So now, let’s consider the second way to compromise purity. There’s “Corruption”. Corruption is when the good stuff is spoiled by bad stuff that awakens or results from what is already in the vessel to begin with.

We usually think of corruption as “spoilage”. Food, meat, milk… get “corrupt” when they rot. When organic processes once a part of their life, or passively contained in their life, now activate in a new way and produce bad stuff along the way. We think of corruption in politics or business, when someone (or someones) inside an organization, start doing bad stuff that spoils the ability of the public to rely on the good stuff they have come to expect.

Jesus dealt with it. He addressed “Corruption”. He confronted the reality of people looking towards those from whom they should expect “good”, and instead finding rotten spoilage from within…

Then some Pharisees and scribes came to Jesus from Jerusalem and said, “Why do Your disciples break the tradition of the elders? For they do not wash their hands when they eat bread.” And He answered and said to them, “Why do you yourselves transgress the commandment of God for the sake of your tradition? For God said, ‘Honor your father and mother,’ and, ‘He who speaks evil of father or mother is to be put to death.’  But you say, ‘Whoever says to his father or mother, “Whatever I have that would help you has been given to God,” he is not to honor his father or his mother[’ And by this you invalidated the word of God for the sake of your tradition. You hypocrites, rightly did Isaiah prophesy of you:

This people honors Me with their lips,
But their heart is far away from Me.
But in vain do they worship Me,
Teaching as doctrines the precepts of men.’”

After Jesus called the crowd to Him, He said to them, “Hear and understand. It is not what enters into the mouth that defiles the man, but what proceeds out of the mouth, this defiles the man.”

Then the disciples *came and *said to Him, “Do You know that the Pharisees were offended when they heard this statement?” But He answered and said, “Every plant which My heavenly Father did not plant shall be uprooted. Let them alone; they are blind guides of the blind. And if a blind man guides a blind man, both will fall into a pit.”

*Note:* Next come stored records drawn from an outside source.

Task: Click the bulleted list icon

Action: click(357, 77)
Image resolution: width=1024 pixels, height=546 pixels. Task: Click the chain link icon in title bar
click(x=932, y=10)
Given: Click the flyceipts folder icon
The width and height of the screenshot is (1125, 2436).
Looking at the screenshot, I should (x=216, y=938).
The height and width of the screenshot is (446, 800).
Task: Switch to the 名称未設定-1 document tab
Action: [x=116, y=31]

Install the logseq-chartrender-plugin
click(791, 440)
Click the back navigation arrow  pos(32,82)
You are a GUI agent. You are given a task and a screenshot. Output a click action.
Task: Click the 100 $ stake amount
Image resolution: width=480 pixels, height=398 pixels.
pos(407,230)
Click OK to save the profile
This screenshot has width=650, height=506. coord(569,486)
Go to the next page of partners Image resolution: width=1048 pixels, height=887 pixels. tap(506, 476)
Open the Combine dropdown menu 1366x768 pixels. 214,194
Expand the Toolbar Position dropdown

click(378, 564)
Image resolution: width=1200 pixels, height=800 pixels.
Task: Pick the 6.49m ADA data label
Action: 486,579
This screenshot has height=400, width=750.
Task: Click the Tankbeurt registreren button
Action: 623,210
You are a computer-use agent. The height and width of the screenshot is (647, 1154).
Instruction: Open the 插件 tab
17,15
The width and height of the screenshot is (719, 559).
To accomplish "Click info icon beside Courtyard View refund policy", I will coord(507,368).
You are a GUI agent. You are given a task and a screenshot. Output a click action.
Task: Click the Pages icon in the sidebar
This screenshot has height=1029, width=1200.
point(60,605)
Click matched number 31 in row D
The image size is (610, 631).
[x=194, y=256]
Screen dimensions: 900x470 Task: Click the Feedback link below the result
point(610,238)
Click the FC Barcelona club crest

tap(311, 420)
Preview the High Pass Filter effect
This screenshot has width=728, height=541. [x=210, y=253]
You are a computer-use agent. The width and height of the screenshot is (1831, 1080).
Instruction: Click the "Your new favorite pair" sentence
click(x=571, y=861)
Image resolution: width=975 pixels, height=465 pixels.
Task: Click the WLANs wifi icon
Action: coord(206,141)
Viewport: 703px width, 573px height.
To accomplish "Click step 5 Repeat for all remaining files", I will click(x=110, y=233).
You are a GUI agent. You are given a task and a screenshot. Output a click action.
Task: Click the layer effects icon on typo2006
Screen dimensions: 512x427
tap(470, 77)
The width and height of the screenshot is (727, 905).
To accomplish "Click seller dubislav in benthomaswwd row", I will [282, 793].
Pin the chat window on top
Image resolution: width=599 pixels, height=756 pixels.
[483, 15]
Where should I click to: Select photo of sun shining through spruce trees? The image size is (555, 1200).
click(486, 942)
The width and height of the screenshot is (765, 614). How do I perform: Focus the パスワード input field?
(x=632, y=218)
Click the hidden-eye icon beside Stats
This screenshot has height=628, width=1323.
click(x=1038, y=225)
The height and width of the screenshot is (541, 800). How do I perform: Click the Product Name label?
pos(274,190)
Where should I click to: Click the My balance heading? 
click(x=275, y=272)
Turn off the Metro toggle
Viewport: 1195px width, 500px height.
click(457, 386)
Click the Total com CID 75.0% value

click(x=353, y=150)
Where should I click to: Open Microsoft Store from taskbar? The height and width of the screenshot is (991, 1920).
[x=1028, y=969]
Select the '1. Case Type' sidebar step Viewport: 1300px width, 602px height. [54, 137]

Peter said to Him, “Explain the parable to us.” Jesus said, “Are you still lacking in understanding also? Do you not understand that everything that goes into the mouth passes into the stomach, and is eliminated? But the things that proceed out of the mouth come from the heart, and those defile the man. For out of the heart come evil thoughts, murders, adulteries, fornications, thefts, false witness, slanders. These are the things which defile the man; but to eat with unwashed hands does not defile the man.” [Matthew 15:1-20]

Long passage, perhaps, but fairly short lesson…

The heart… the thoughts and feelings that generate our words and our actions. When the heart within is unhealthy, corrupt, death-rotten, then our purity is compromised. Our words, deeds, our relationships… defiled. And the placement of this lesson by Jesus is very telling. He doesn’t speak of “evil thoughts, murders, adulteries, fornications, thefts, false witness, slanders“, these “things which defile the man”… while He is speaking with an adulterer, a Samaritan, a Roman pagan, dishonest tax-collectors, or even a thief on the cross.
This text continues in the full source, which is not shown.